### EXERCISES TO COMPLETE
(a) Print the part of the PyTorch tutorial text that starts with "### Tutorial 02: Introduction" and goes on through "and **Number of cylinders**.", word for word.
(b) Write what comes next in the PyTorch linear regression tutorial, picking up right after its final line of code.

### Tutorial 02: Introduction to PyTorch
Linear regression is used to model the relationship between a **dependent** variable and one or more **independent** variables. It assumes a linear relationship between the dependent and independent variables.


### Predicting Car Fuel Efficiency
Assume that you want to predict the car fuel efficiency based on the **Engine size**, **Car Weight** and **Number of cylinders**. 

| Index | \( x_1 \) (Engine size in liters) | \( x_2 \) (Car weight in pounds) | \( x_3 \) (Number of cylinders) | \( y \) (Fuel efficiency in MPG) |
|-------|------------------------------------|-----------------------------------|---------------------------------|----------------------------------|
| 1     | 2.0                                | 3000                              | 4                               | 30                               |
| 2     | 3.5                                | 4000                              | 6                               | 20                               |
| 3     | 1.8                                | 2800                              | 4                               | 35                               |
| 4     | 2.5                                | 3500                              | 6                               | 25                               |
| 5     | 3.0                                | 3700                              | 6                               | 22                               |



In [1]:
import pandas as pd
data = {
    "x1": [2.0, 3.5, 1.8, 2.5, 3.0],
    "x2": [3000, 4000, 2800, 3500, 3700],
    "x3": [4, 6, 4, 6, 6],
    "y": [30, 20, 35, 25, 22]
}

df = pd.DataFrame(data)

### DATA SUPPLIED
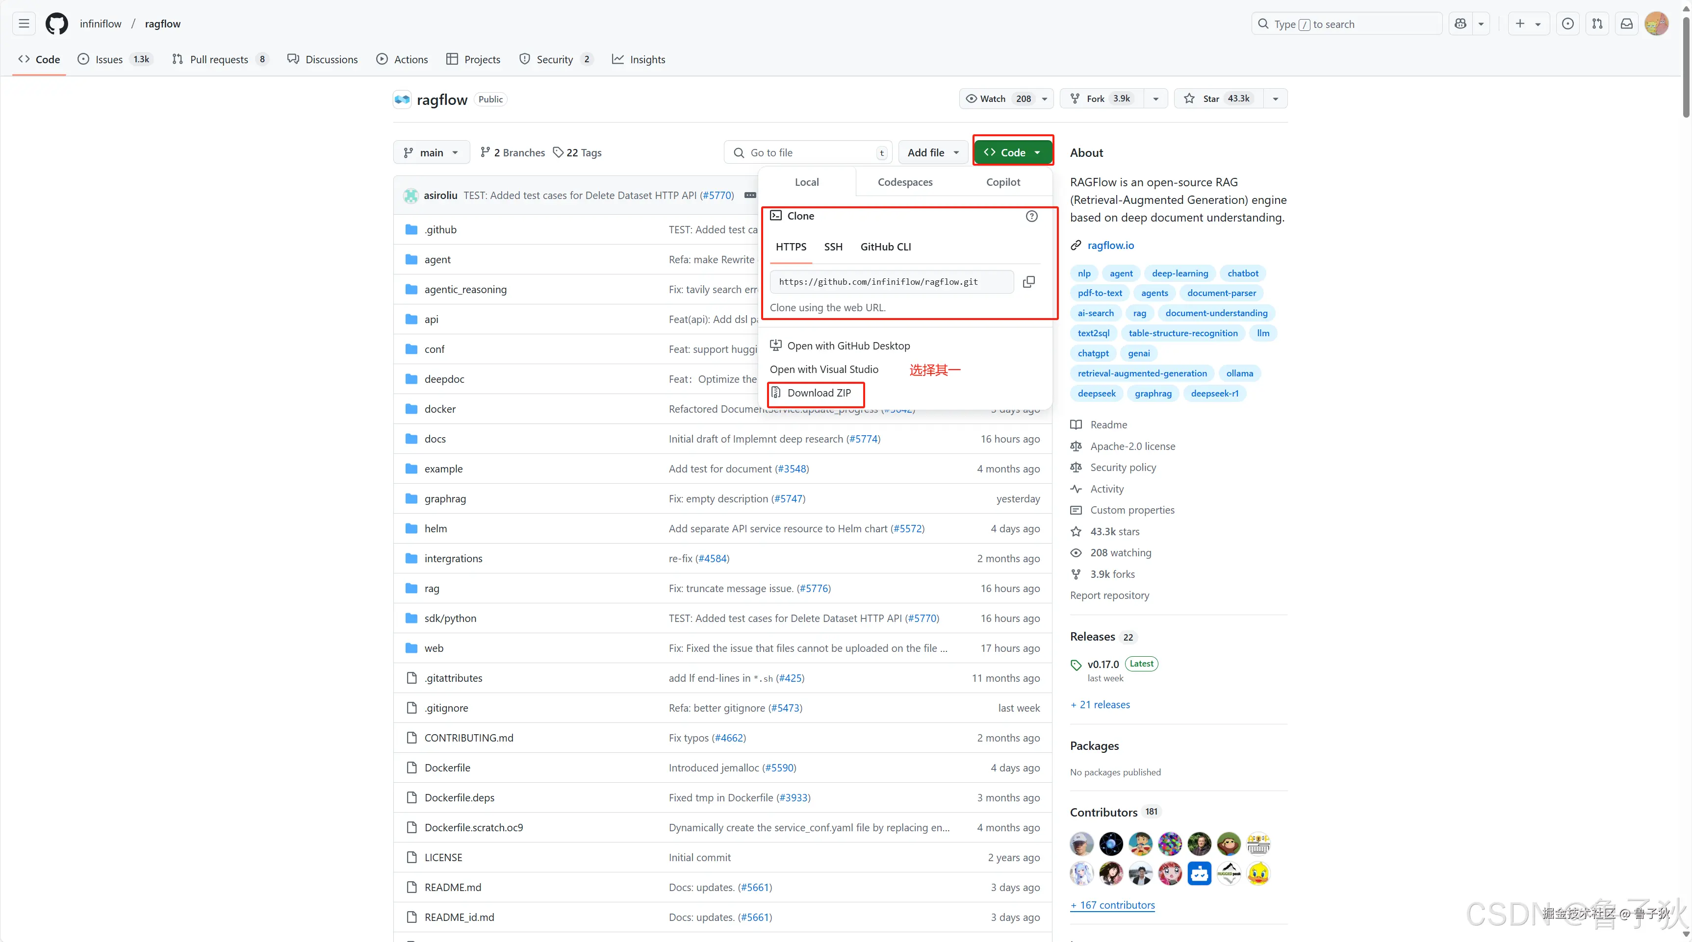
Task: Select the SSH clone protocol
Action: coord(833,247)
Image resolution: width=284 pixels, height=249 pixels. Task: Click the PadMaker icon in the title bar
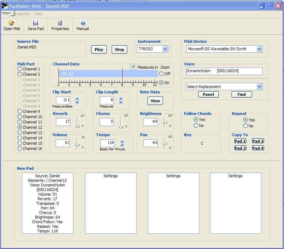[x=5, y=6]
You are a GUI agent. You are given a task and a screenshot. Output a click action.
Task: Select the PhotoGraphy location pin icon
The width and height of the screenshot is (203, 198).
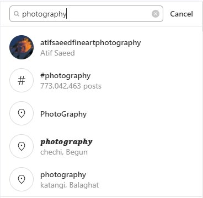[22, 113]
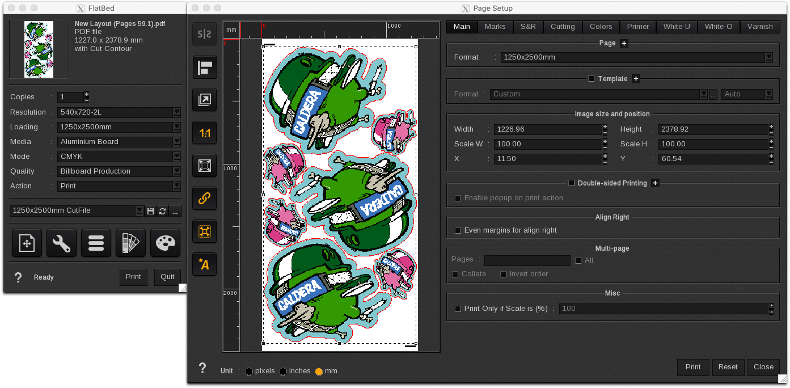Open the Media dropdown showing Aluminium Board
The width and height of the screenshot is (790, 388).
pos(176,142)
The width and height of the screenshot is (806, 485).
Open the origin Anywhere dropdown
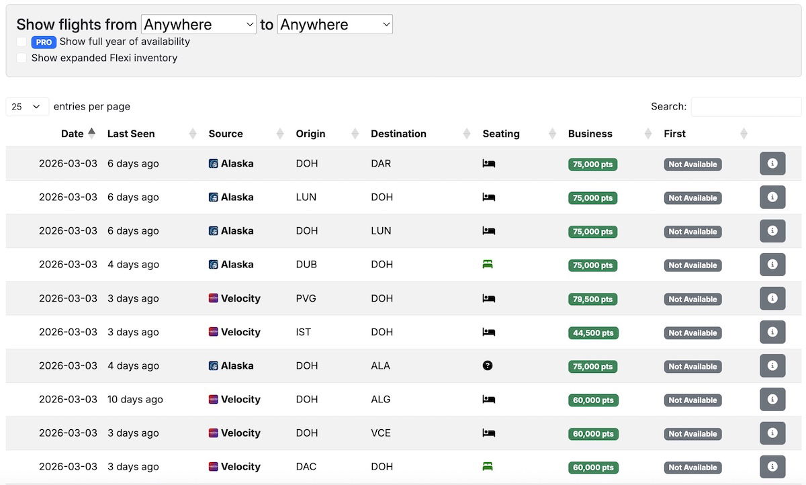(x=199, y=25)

--

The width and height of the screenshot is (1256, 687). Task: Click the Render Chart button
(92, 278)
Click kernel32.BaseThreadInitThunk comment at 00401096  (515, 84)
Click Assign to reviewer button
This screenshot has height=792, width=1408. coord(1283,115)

--

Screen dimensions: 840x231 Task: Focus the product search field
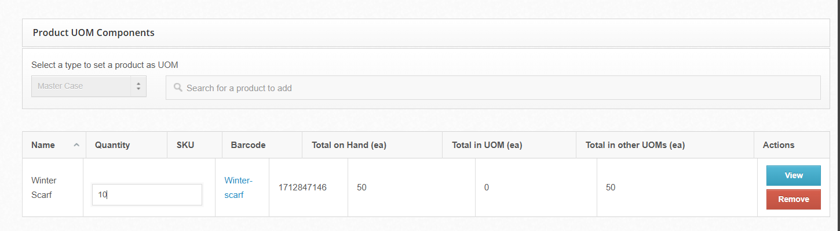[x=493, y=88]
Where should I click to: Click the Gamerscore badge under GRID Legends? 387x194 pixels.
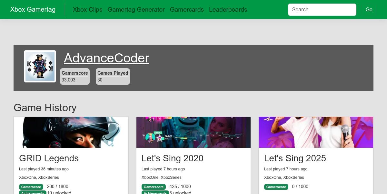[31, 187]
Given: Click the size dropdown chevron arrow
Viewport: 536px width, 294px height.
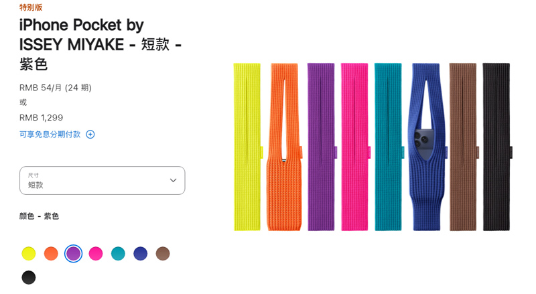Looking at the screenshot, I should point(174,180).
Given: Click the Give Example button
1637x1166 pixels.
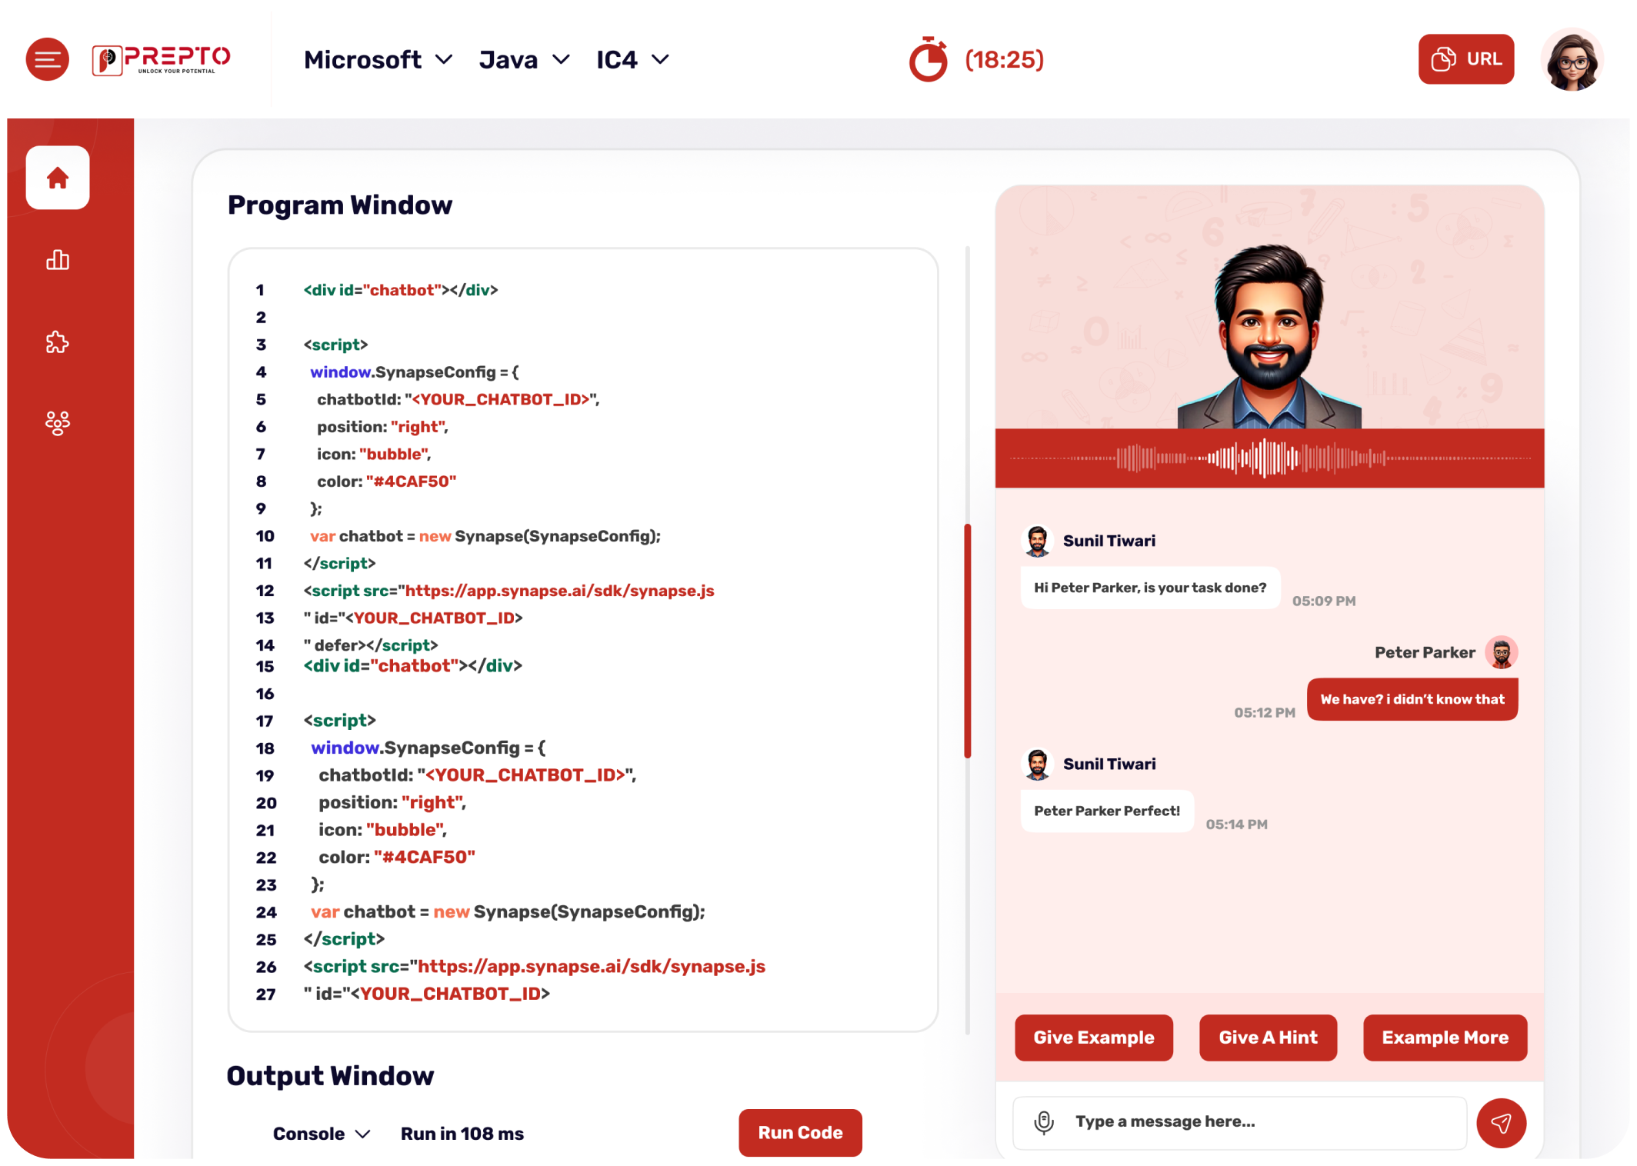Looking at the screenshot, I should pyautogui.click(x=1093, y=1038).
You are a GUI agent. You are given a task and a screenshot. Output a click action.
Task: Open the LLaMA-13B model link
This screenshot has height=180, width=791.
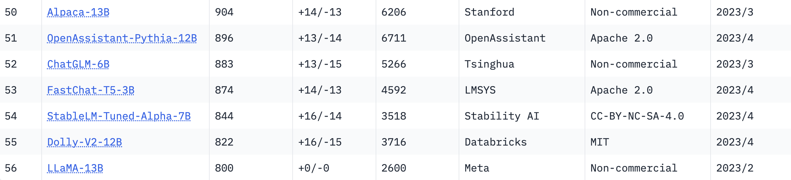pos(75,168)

### TASK-BY-TASK ANSWERS
(a)
### Tutorial 02: Introduction to PyTorch
Linear regression is used to model the relationship between a **dependent** variable and one or more **independent** variables. It assumes a linear relationship between the dependent and independent variables.


### Predicting Car Fuel Efficiency
Assume that you want to predict the car fuel efficiency based on the **Engine size**, **Car Weight** and **Number of cylinders**.

(b)
X = df[["x1", "x2", "x3"]]
y = df["y"]

In [None]:
## Visualization
import matplotlib.pyplot as plt
import seaborn as sns

fig, axes = plt.subplots(1,3, figsize = (15,5))
sns.regplot(data = df, x = 'x1', y = 'y', ci = False, ax = axes[0])
axes[0].set_xlabel("Engine Size (L)")
axes[0].set_ylabel("Fuel Consumption (MPG)")
axes[0].set_title("Fuel Consumption vs Engine Size")

sns.regplot(data = df, x = 'x2', y = 'y', ci = False, ax = axes[1])
axes[1].set_xlabel("Car Weight (Pound)")
axes[1].set_ylabel("Fuel Consumption (MPG)")
axes[1].set_title("Fuel Consumption vs Car Weight")

sns.regplot(data = df, x = 'x3', y = 'y', ci = False, ax = axes[2])
axes[2].set_xlabel("Number of Cyliners")
axes[2].set_ylabel("Fuel Consumption (MPG)")
axes[2].set_title("Fuel Consumption vs Number of Cyliners")
plt.show()


The simplest form of regression is considering that the dependent variable is the linear combination of the independent variables (in this example, engine size, car weight, and the number of cylinders).

Mathematically, this is written as:  
$y(x, \omega) = \omega_0 + \omega_1x_1 + \omega_2x_2 + \omega_3x_3$ where:  
- $y(x, \omega)$ is the predicted value of the dependent variable.  
- $\omega_0$ is the intercept (bias term).  
- $\omega_1, \omega_2, \omega_3$ are the coefficients corresponding to the independent variables $x_1, x_2, x_3$ (engine size, car weight, and number of cylinders, respectively).  

In this case, the regression equation models how fuel efficiency ($y$) is influenced by the engine size ($x_1$), car weight ($x_2$), and the number of cylinders ($x_3$).As shown in the graph, the influence (slope) of each independent variable on the dependent variable is different. In other words, the coefficients ($\omega$)represent the strength and direction of these influences and are determined by analyzing the provided data.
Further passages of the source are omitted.